Fingerjoint stud lumber is manufactured by taking short blocks of kiln-dried lumber, cutting a 'finger' profile into each end, applying the appropriate adhesive and machine-pressing the pieces together to make a longer piece of lumber.

Fingerjoint technology allows the softwood lumber industry to recover these blocks of premium grade lumber that, in the past, would have been discarded.

There are two main categories of fingerjoint lumber: (i) vertical stud use only; and (ii) structural fingerjoints. The first category uses a polyvinyl acetate ('white glue'), and is limited to normal short term bending and tension loads. It is designed and graded for use as vertical wall studs. The second category uses a phenol-resorcinol formaldehyde adhesive ('brown glue') which allows the product to be used for both interior and exterior load-bearing applications, such as beams, and roof and floor joists.

Both categories of fingerjoint lumber meet North American and international grading rules that are more demanding than those for conventional sawn lumber. For example, fingerjoint lumber is also required to meet special quality standards for the strength and durability of the joints. They must be as strong as, or stronger than, conventional sawn lumber of the same grade, dimension and species.

Strong, durable and cost-effective, fingerjoint studs are ideal for building applications, particularly where cost and performance are key considerations.

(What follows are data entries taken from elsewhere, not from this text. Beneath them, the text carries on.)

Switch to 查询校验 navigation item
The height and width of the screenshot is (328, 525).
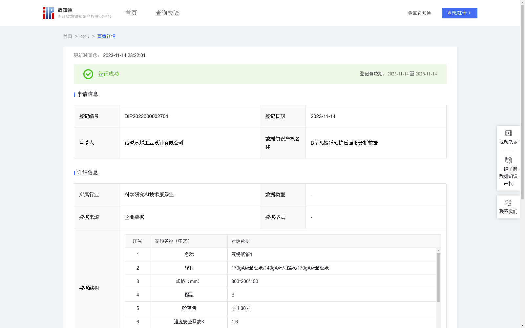tap(167, 13)
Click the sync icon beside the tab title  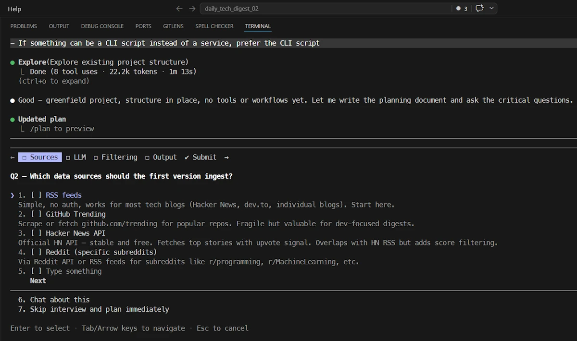coord(479,8)
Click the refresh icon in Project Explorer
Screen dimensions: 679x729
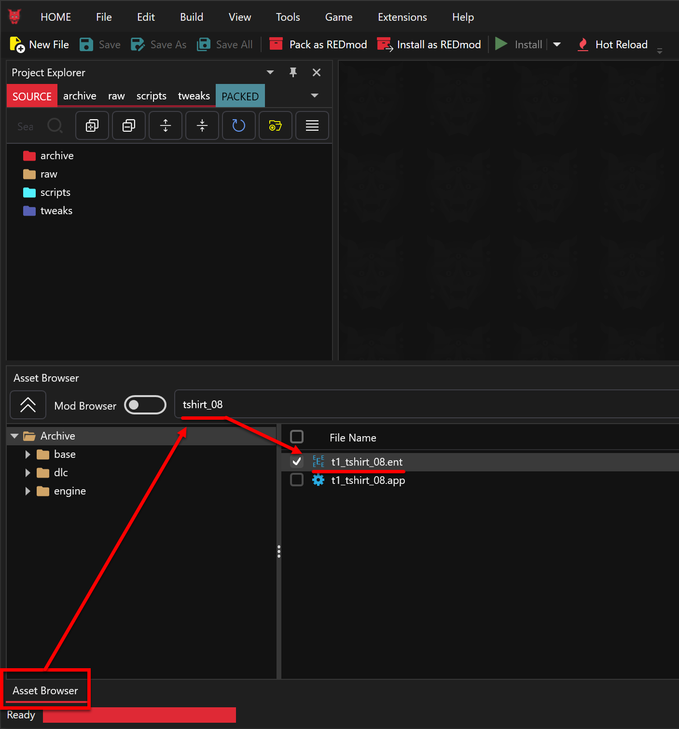point(239,125)
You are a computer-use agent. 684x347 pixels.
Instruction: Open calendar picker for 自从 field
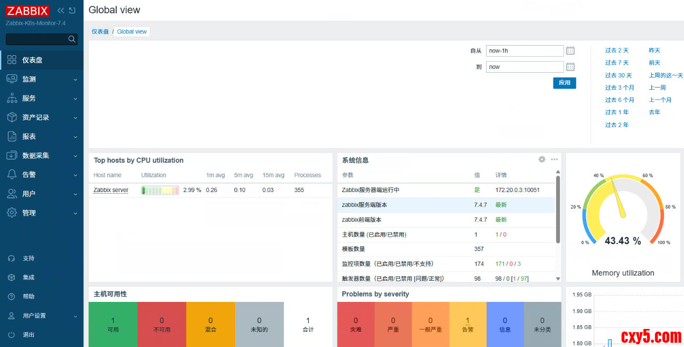coord(570,51)
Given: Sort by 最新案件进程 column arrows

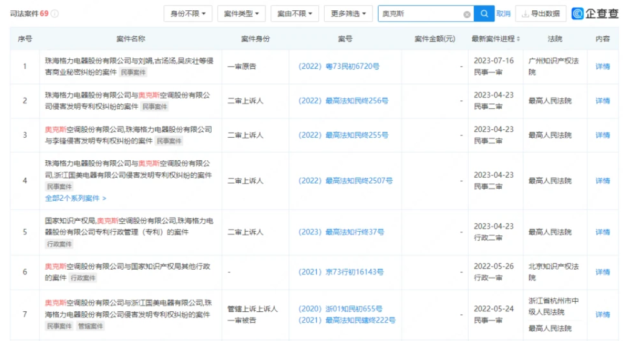Looking at the screenshot, I should pos(518,39).
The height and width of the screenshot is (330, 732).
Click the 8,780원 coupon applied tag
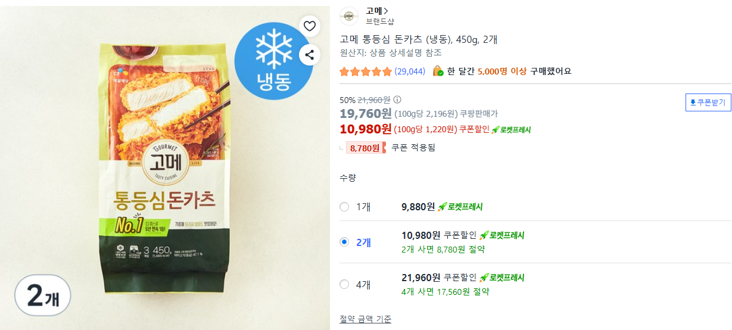pos(366,148)
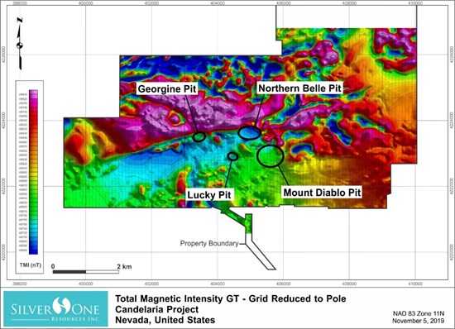
Task: Click the large Mount Diablo Pit circle
Action: click(271, 156)
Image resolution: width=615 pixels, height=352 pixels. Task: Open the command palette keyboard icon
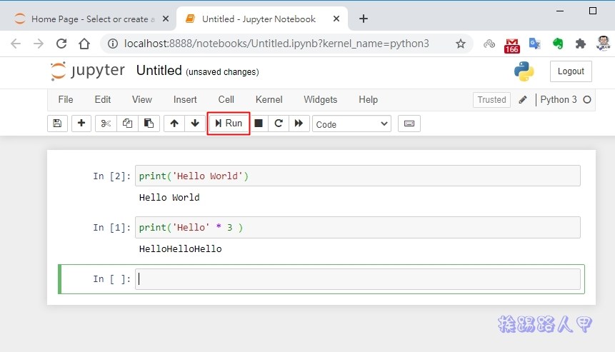(409, 124)
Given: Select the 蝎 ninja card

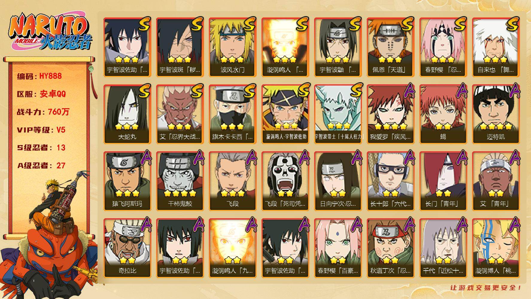Looking at the screenshot, I should 443,114.
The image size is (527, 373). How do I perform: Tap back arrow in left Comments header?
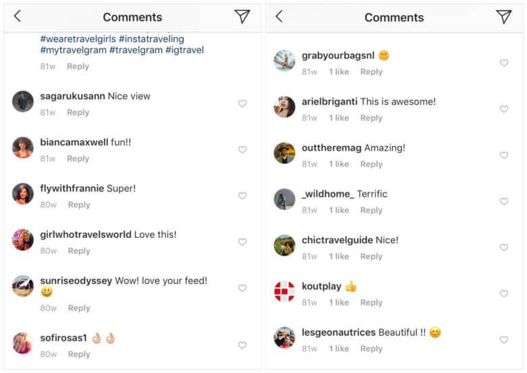[x=18, y=16]
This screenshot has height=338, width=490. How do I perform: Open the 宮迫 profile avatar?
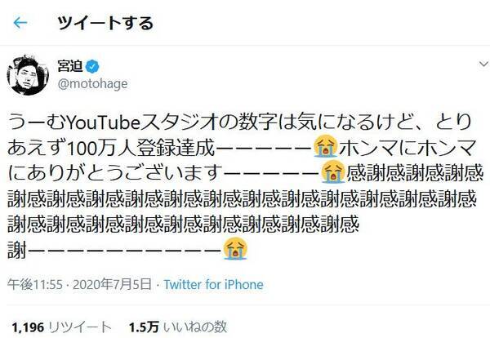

The major application is for use as vertical wall studs, and they are growing in popularity as the products of choice for builders, designers and architects.

Straightness The two most important advantages of fingerjoint studs are their straightness and dimensional stability. Because short lengths of wood are combined to make longer pieces, the fingerjointing process minimizes the twisting and warping that is associated with dimension lumber, thus resulting in a longer, straighter piece of wood.

Durability Fingerjoint studs will stay straighter than conventional sawn lumber when subjected to heat or humidity. They cause fewer warranty claims, due to the elimination of nail pops in drywalls and other wall-related problems. NLGA product standards control the strength of the joints, the type of glue used to join them together, the quality of wood that must be present at the joints and the grade of the entire stud.

Strength and bonding tests are administered many times daily to ensure that the studs meet the requirements of the North American lumber grading system. Quality assurance is confirmed through independent third party verification.

Predictability On average, fingerjoint studs are tested for moisture at 5 or 6 points along each stud. Wet blocks are removed, thus ensuring that 100% of the stud meets or exceeds the standard. In contrast, conventional sawn lumber is tested linearly for an 'average' moisture content per piece, so wet spots can occur. Fingerjoint studs are also more predictable because the blending of wood grain in the fingers and blocks counteracts any twisting and warping that can occur in conventional studs.

Versatility The use of fingerjoint products is limited only by your imagination. Fingerjointing typically is applied to dimension lumber. But it is also used to manufacture decorative items such as mouldings, cabinetry and even guitars. More importantly for the building and construction sector, fingerjointing technology allows the homebuilder to produce long structural spans that would not be possible with conventional sawn lumber.

Positive Ecological Impact Independent research by the Athena Sustainable Materials Institute shows that wood is the most environmentally friendly building material. Fingerjointing further protects the environment by achieving a higher yield from each tree harvested.

Cost-Effectiveness 'Building Green' doesn't have to cost more. In fact, using our fingerjoint studs can reduce your homebuilding costs substantially. Conventional stud grade lumber allows more white speck rot and wane. The raw material used in fingerjoint studs is of higher quality overall. Without any need to cull unwanted pieces, pre-cutters, panelizers and modular homebuilders can achieve up to 20% higher yield from the purchase, making their operations more cost-competitive.

Fingerjoint studs. They're a better building product ... and they're good for the environment!